§ **WHAT TO WORK ON**:
First find the line with "Instruction: Click the", then reproduce it and all following lines of the data to the end, exactly and with no pictures, adding nothing.

Collected data:
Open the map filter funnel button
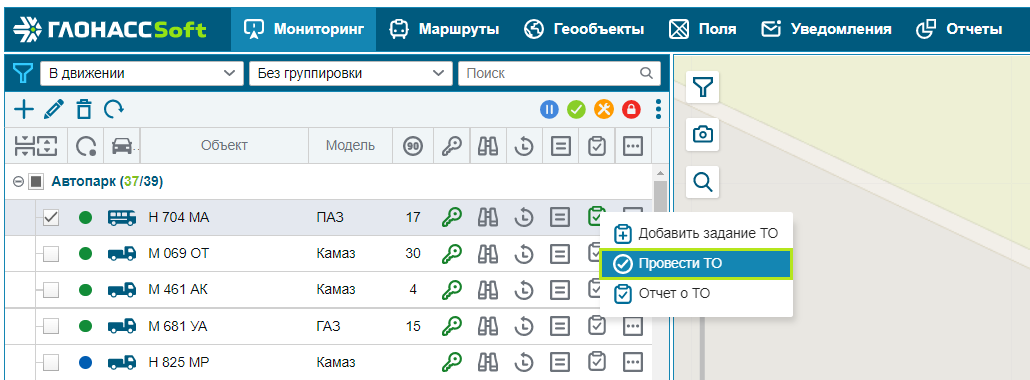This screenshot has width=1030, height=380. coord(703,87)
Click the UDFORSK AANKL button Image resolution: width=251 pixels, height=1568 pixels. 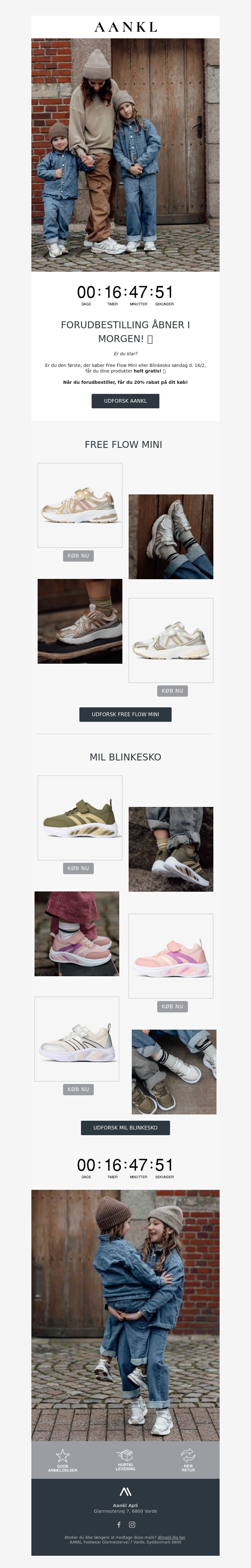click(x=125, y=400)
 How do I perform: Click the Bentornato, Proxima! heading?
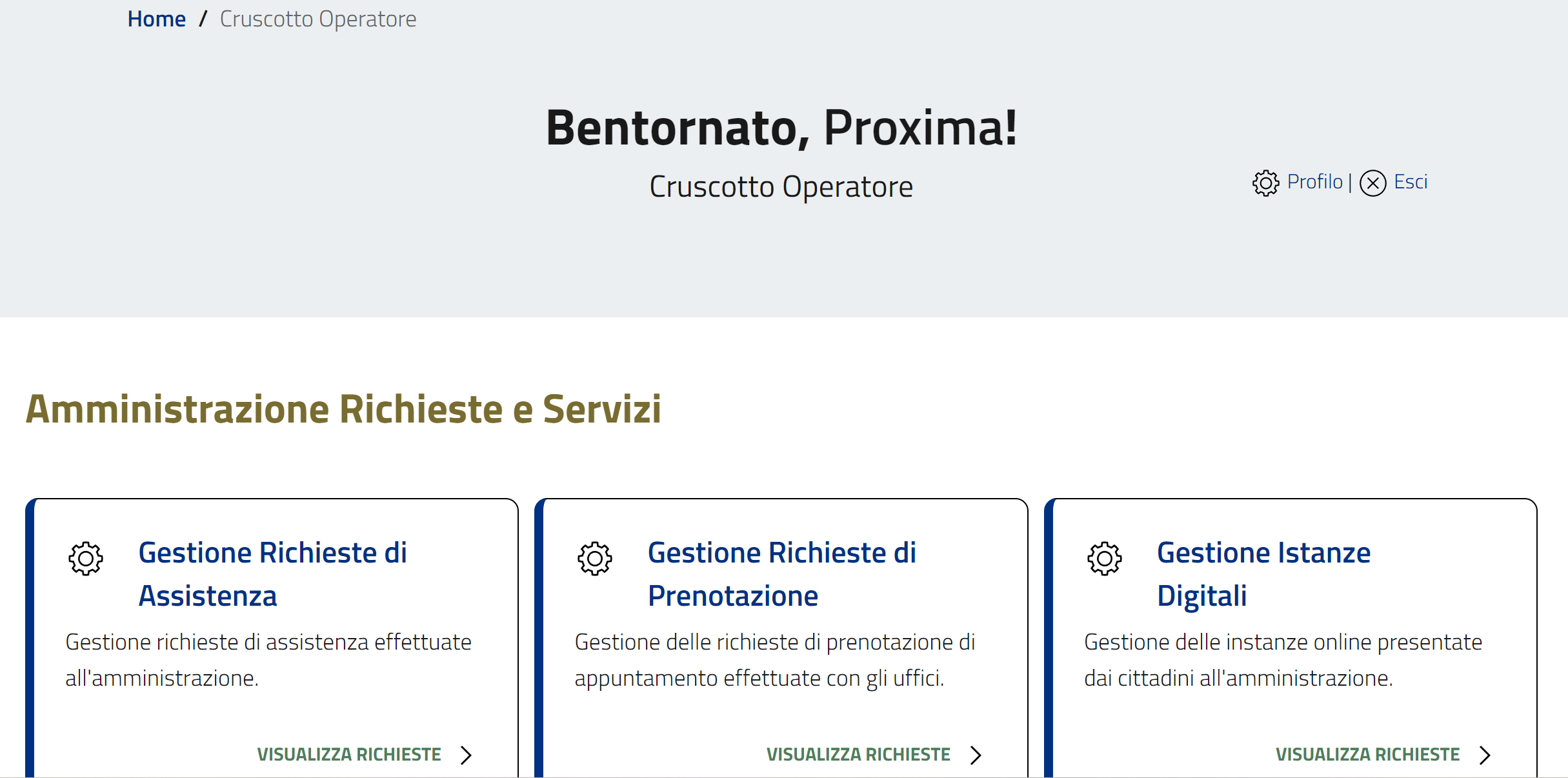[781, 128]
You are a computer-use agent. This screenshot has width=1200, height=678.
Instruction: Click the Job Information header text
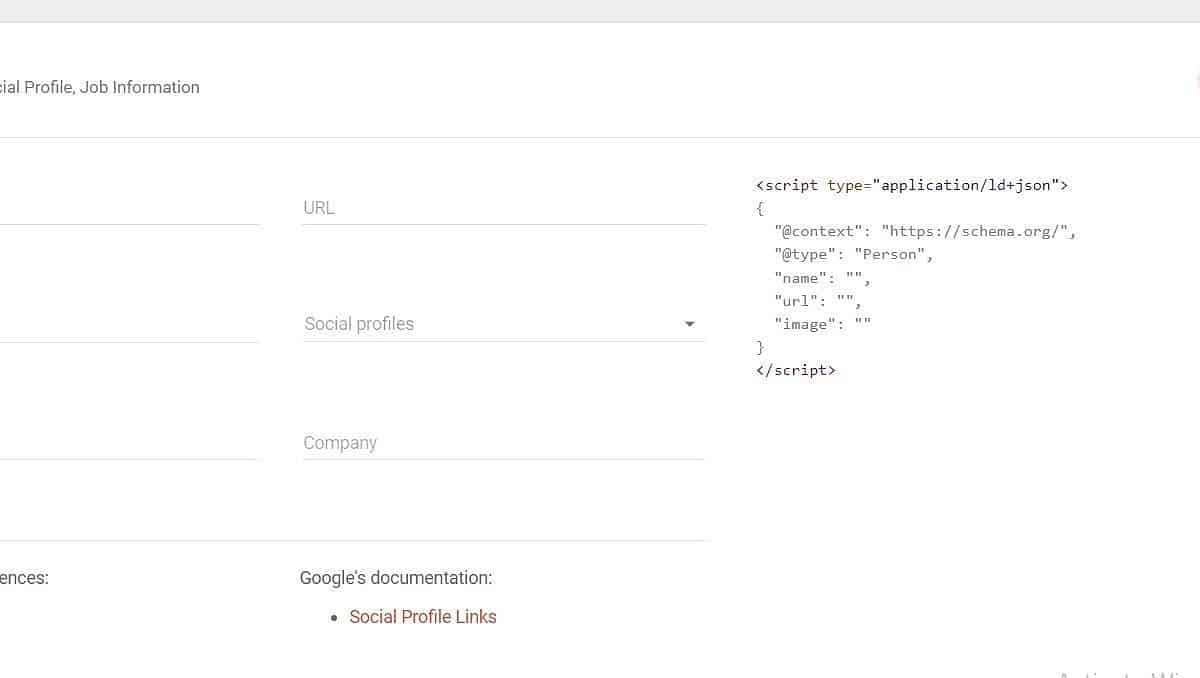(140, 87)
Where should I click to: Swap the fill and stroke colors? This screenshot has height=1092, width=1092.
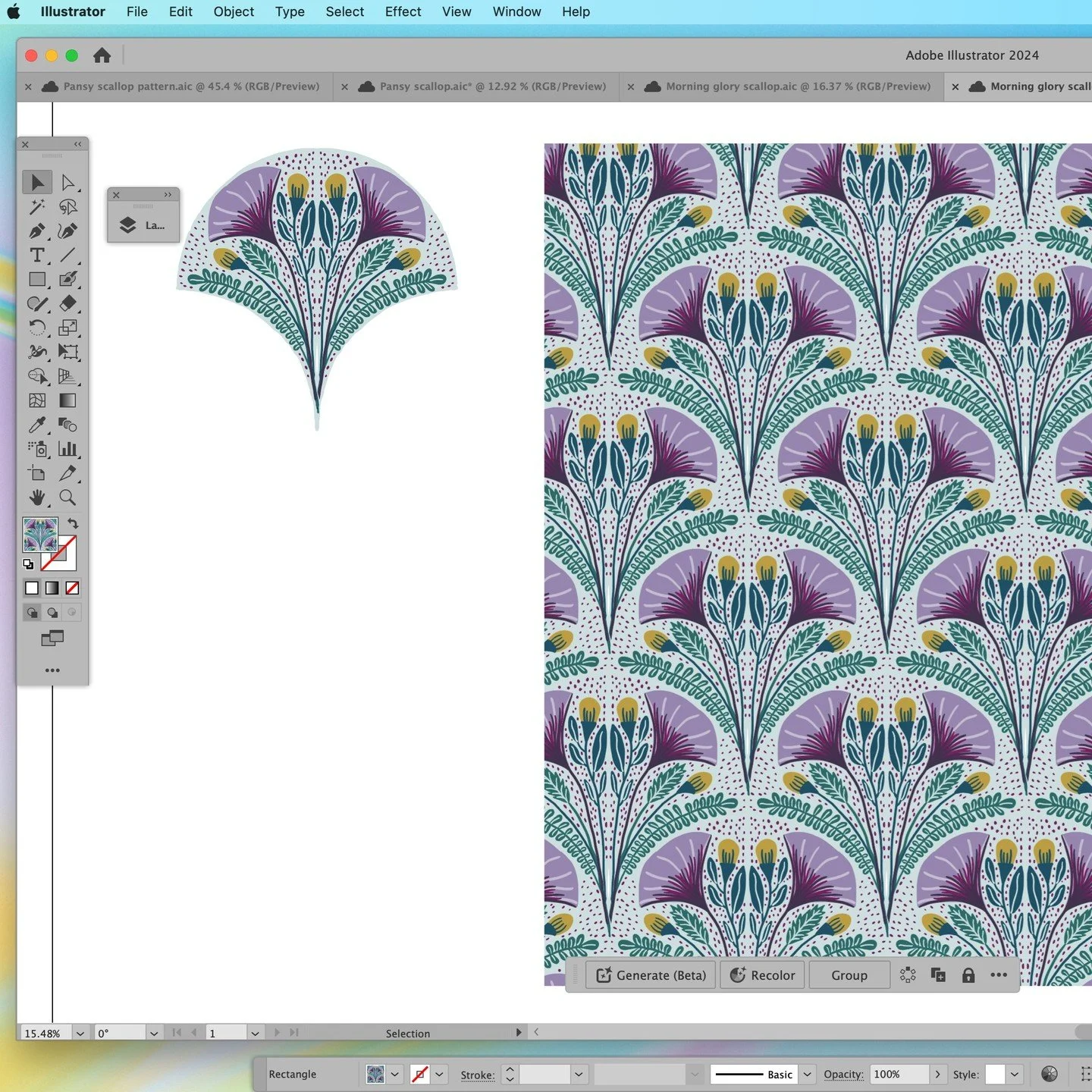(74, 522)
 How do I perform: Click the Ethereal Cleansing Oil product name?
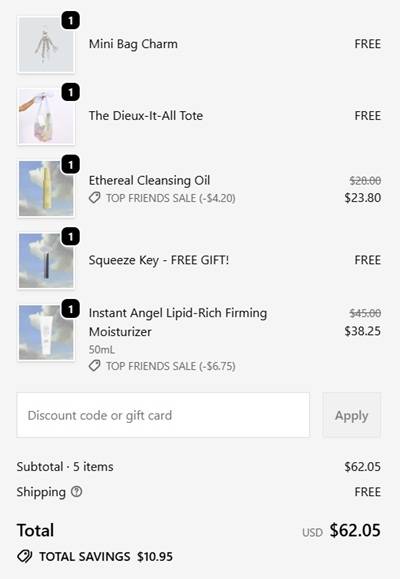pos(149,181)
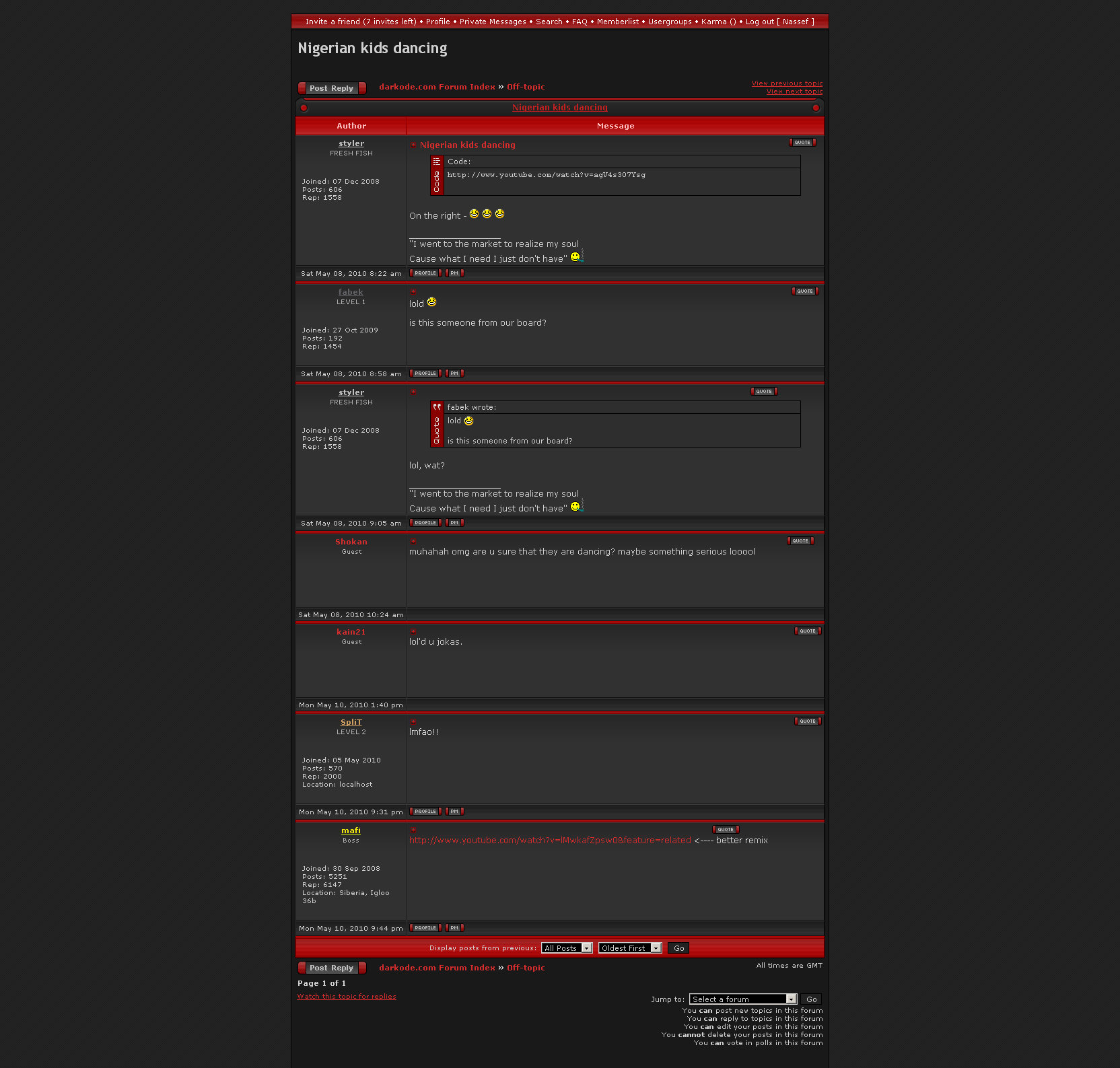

§ **SOLUTION**:
Instruction: Click the Job Information header text
(140, 87)
Where should I click to: Swap the fill and stroke colors? This screenshot has height=1092, width=1092.
(74, 522)
 How do I perform: Click the Ethereal Cleansing Oil product name?
pos(149,181)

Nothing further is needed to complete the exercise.